En tout cas, quoique l’on dise sur l’inspiration de « Verckys », pour nous il n’y a pas l’ombre d’un doute : « Nakomitunaka » est le reflet de la culture kimbanguiste, qu’il avait intériorisée en sa qualité d’ancien membre de l’église kimbanguiste. Au sein de celle-ci, le thème de l’homme noir était constamment évoqué et développé par son premier chef spirituel, Papa Diangienda Kuntima, qui ne cessait de l’exhorter à découvrir son identité spirituelle. En effet, il encourageait l’homme noir à rechercher ses origines et à connaître son histoire jusque dans les moindres détails ; ce n’est que de cette façon-là que celui-ci pouvait parvenir à comprendre le « pourquoi » de son malheureux passé et surtout à connaître le « comment » de son bienheureux avenir.
D’où, cette inévitable question : « d’où vient la race noire ? », que « Verckys » Kiamuangana Mateta a bien voulu répercuter au-delà de la communauté kimbanguiste au moyen d’une chanson réfléchie et très édifiante.
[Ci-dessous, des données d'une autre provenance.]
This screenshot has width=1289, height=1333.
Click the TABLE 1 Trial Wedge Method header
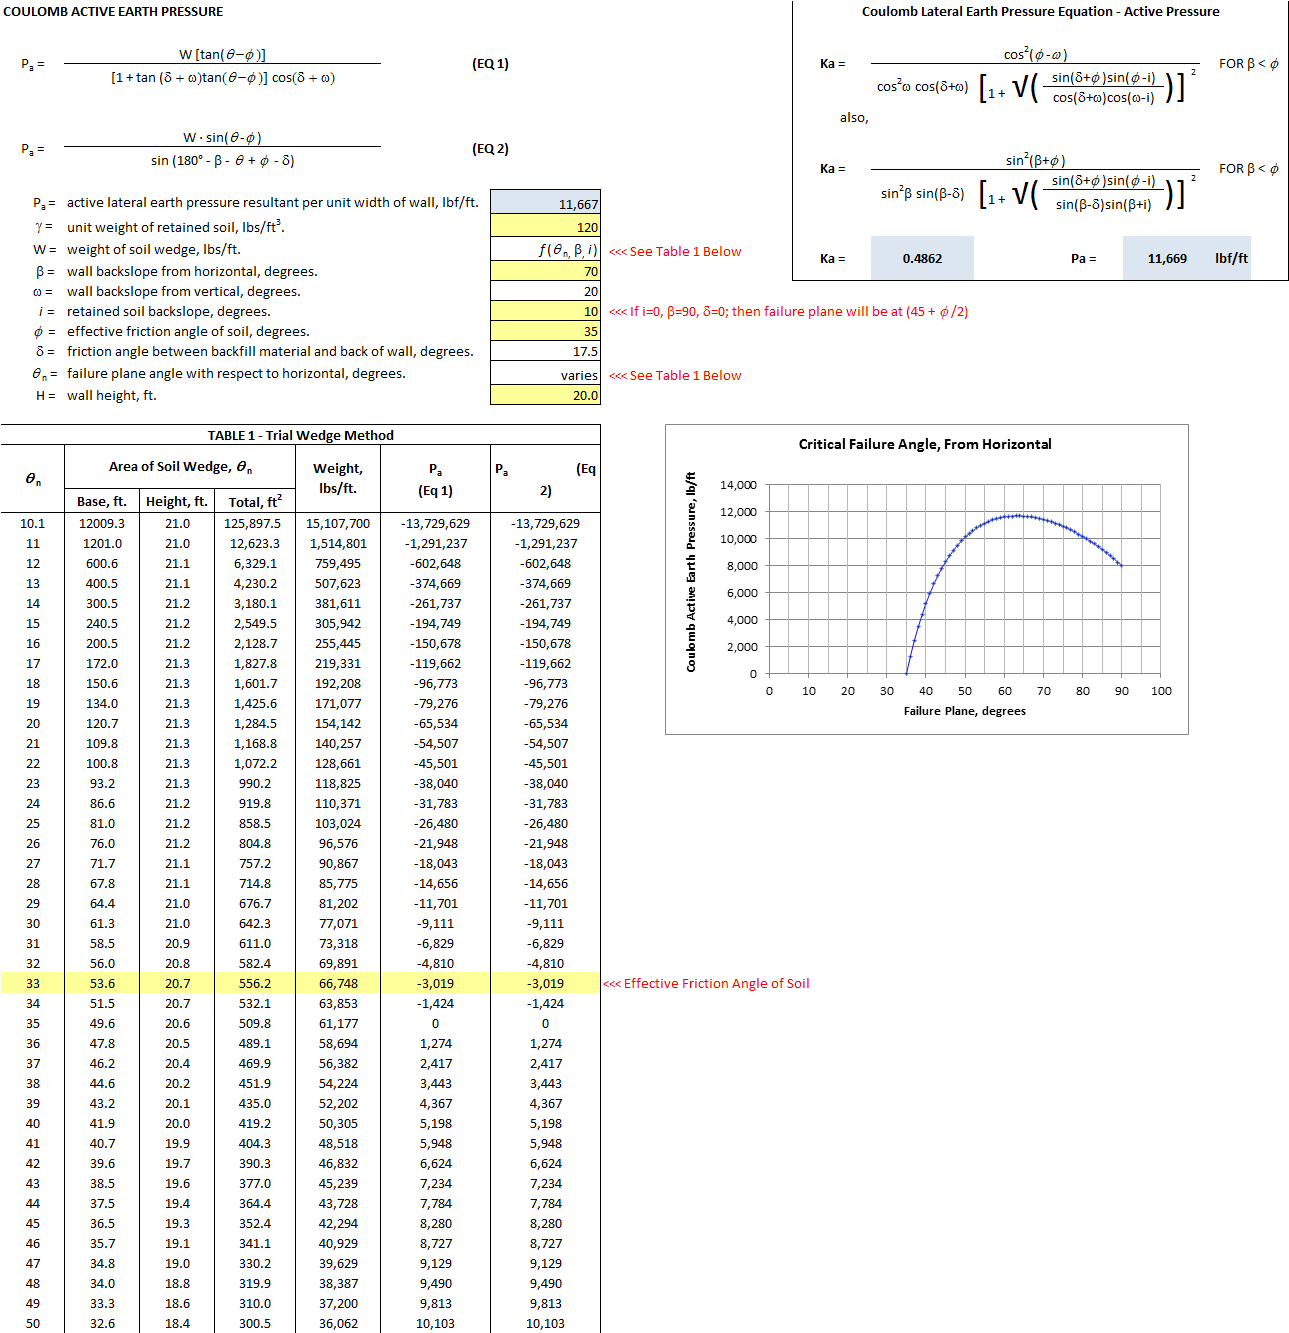tap(300, 434)
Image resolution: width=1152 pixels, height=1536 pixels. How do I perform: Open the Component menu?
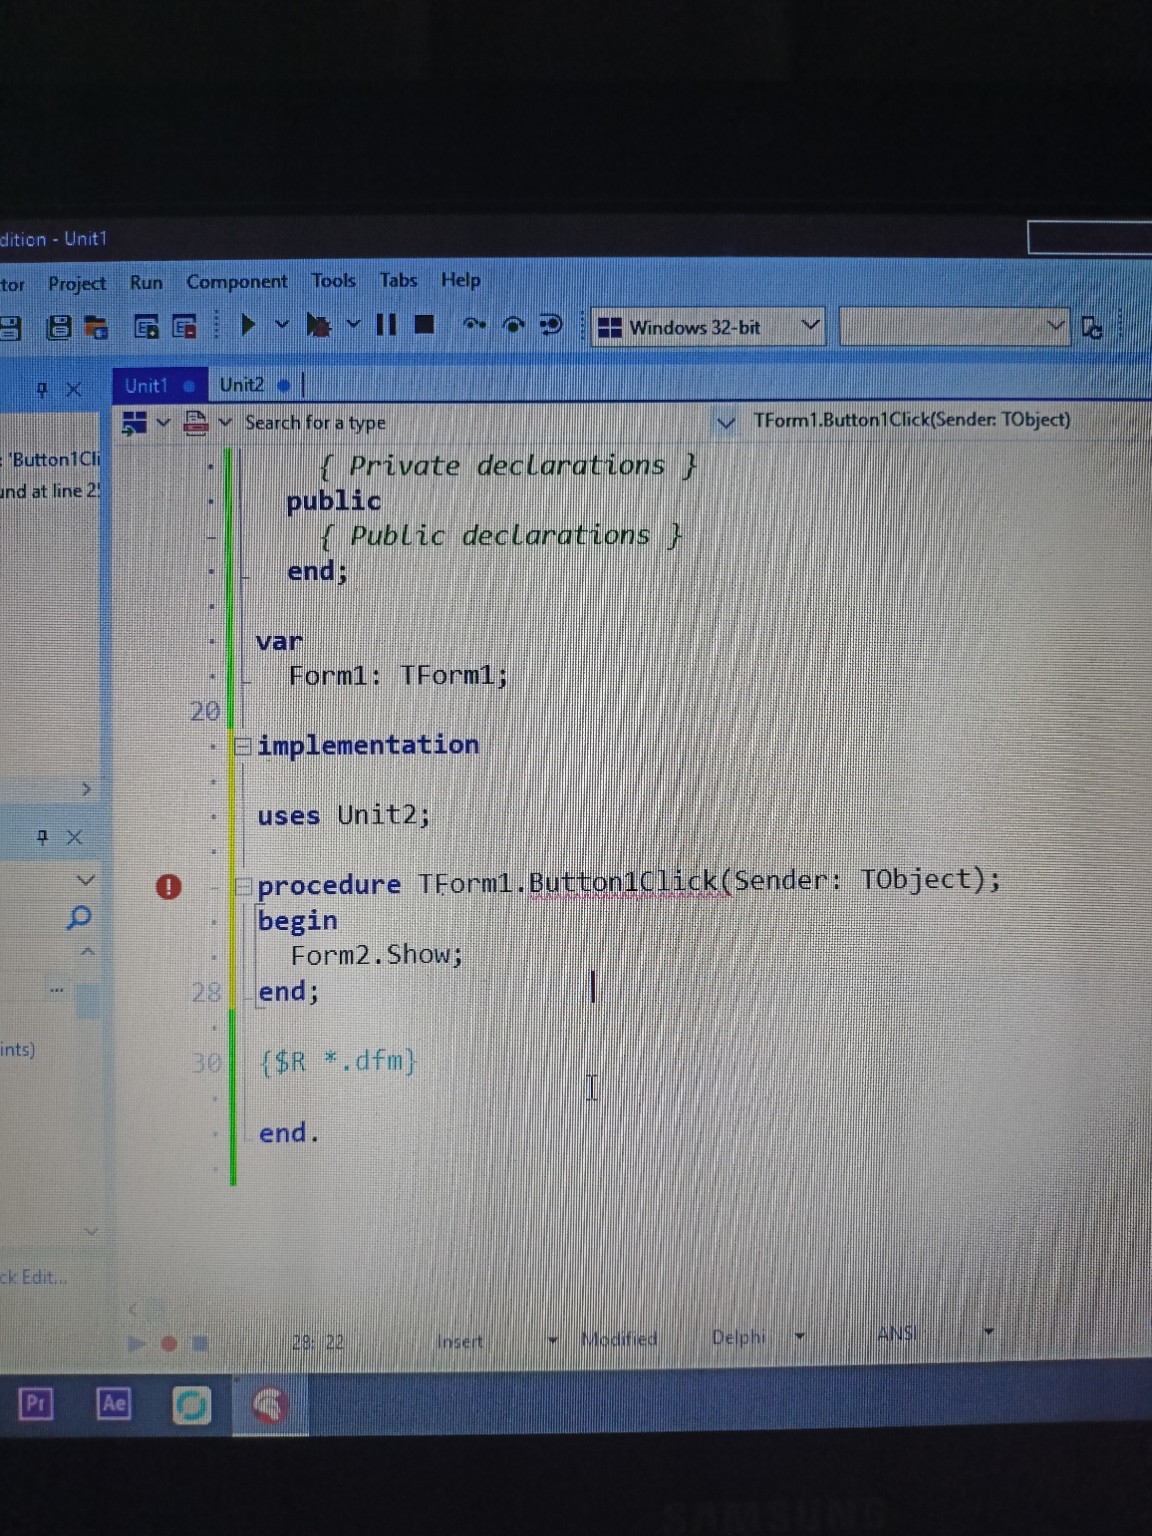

Et, même si la politique du retour à l’authenticité avait contribuée au succès de « Nakomitunaka », elle n’a pas pour autant inspirée cette œuvre majeure de la musique moderne congolaise. Nous tenons à signaler que c’est en 1972 _ année de sa sortie à Kinshasa _ qu’avait officiellement eu lieu au Zaïre la toute première retraite spirituelle kimbanguiste de grande envergure.
_________________ Bobangi bua Njambe ezali ebandeli ya mayele.